CORE BLAST WEEK ONE - Let's Get Physical
SO it's September next Wednesday Betties! I know this because I'm moving back to Essex on Wednesday but I also know this because my inbox is starting to get busy with people wanting training sessions and wanting to find out about classes and courses. It's the September gym boom. In my book usually busier than the New Year boom. So now is the time to get in shape ready for your Christmas parties and to shed any excess pounds gained over our very short summer.
But whilst sweat, grunt, sweat is great for your training, the smartest girls know that beautiful bodies require balance. By this I mean sweat, grunt, stretch, breathe, eat, sleep!
There has been a lot in the media recently about core training and whether it's all it's cracked up to be. So given it's Get Fit For Free time again and given I'm a Pilates instructor, I figured it was about time we explored the core! Or basically got down to how we can really train those lovely torsos to keep you fit, strong and injury free.
Now I'm not talking about breathing, Granny Pilates here. I'm talking about getting a sweat on with some gritty core training that's going to make your booty a beauty and your abs, fab. Get dynamic girlies.
Before we get stuck in, here are just a few common pitfalls people make (and I see this every day) when they are 'training their core':
- Performing ab work by sucking the tummy in, pressing the spine into the floor and not breathing, thereby going bright red in the face and often accidentally bottom burping!
- Doing the hardest level possible and hoping for the best eg: performing double leg stretches with the back swinging up away from the floor.
- Training abs, abs again and more abs in the hope that this is all that is required of core training. Think again ... what did your back, your glutes or your shoulders ever do to offend you and get left out of the party?
That last one really brings me on to the hub of the issue. Core isn't just abs. Your core is really your torso. If you think about neck to thighs and all the bits in between you are pretty close. And actually you don't absolutely have to train your core muscles in isolation to the rest of your workout, you can incorporate some great exercises into your strength training workouts, just don't sit back and think your running and abs blast alone are going to give you a beautiful, injury free body.
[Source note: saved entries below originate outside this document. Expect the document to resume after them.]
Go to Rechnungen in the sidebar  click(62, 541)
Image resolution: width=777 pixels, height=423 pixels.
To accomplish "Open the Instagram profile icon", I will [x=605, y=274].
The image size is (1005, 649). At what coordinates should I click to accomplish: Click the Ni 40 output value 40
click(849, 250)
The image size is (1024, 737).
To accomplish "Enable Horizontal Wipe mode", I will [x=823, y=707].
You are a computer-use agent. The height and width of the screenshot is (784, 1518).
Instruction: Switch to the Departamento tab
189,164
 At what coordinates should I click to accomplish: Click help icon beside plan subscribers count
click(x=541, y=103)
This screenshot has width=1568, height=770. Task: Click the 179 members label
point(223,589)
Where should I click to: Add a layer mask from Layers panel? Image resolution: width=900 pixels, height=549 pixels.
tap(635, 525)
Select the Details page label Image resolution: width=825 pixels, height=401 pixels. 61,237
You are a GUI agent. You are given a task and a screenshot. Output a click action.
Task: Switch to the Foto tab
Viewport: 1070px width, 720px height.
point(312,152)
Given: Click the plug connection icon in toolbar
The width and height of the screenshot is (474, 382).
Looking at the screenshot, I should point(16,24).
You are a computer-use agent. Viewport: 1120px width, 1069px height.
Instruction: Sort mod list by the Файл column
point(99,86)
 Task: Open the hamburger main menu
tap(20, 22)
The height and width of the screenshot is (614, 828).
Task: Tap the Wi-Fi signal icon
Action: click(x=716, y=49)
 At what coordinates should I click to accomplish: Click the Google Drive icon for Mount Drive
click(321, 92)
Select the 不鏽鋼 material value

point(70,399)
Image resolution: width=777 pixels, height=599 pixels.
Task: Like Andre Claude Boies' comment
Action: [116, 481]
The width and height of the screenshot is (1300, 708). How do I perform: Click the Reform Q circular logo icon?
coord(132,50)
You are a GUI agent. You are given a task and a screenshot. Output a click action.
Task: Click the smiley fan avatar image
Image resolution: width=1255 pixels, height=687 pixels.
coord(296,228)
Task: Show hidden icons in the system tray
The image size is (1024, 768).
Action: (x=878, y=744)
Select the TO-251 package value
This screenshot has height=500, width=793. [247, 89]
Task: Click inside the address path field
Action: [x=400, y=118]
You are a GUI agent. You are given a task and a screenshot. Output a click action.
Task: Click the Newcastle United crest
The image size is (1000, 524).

Dynamic Core Training to me is exercises that get us back to nature. If you were to survive in a jungle, what actions would you have to perform?
- Picking stuff off the floor = SQUATS
- Climbing = PULL-UPS
- Pulling out roots/plants = DEADLIFTS and ROWS
So these are the exercises to start with. Before you try out power plate or Vipr or any other new fangled, gimmicky, fitness fad out there get your beautiful self into a gym, with some weights, then squat, deadlift, pull-up and row. You could spend 20 minutes in an abs blast class but believe me, nothing will train your abs, butt, legs and back faster than these four exercises done with great technique.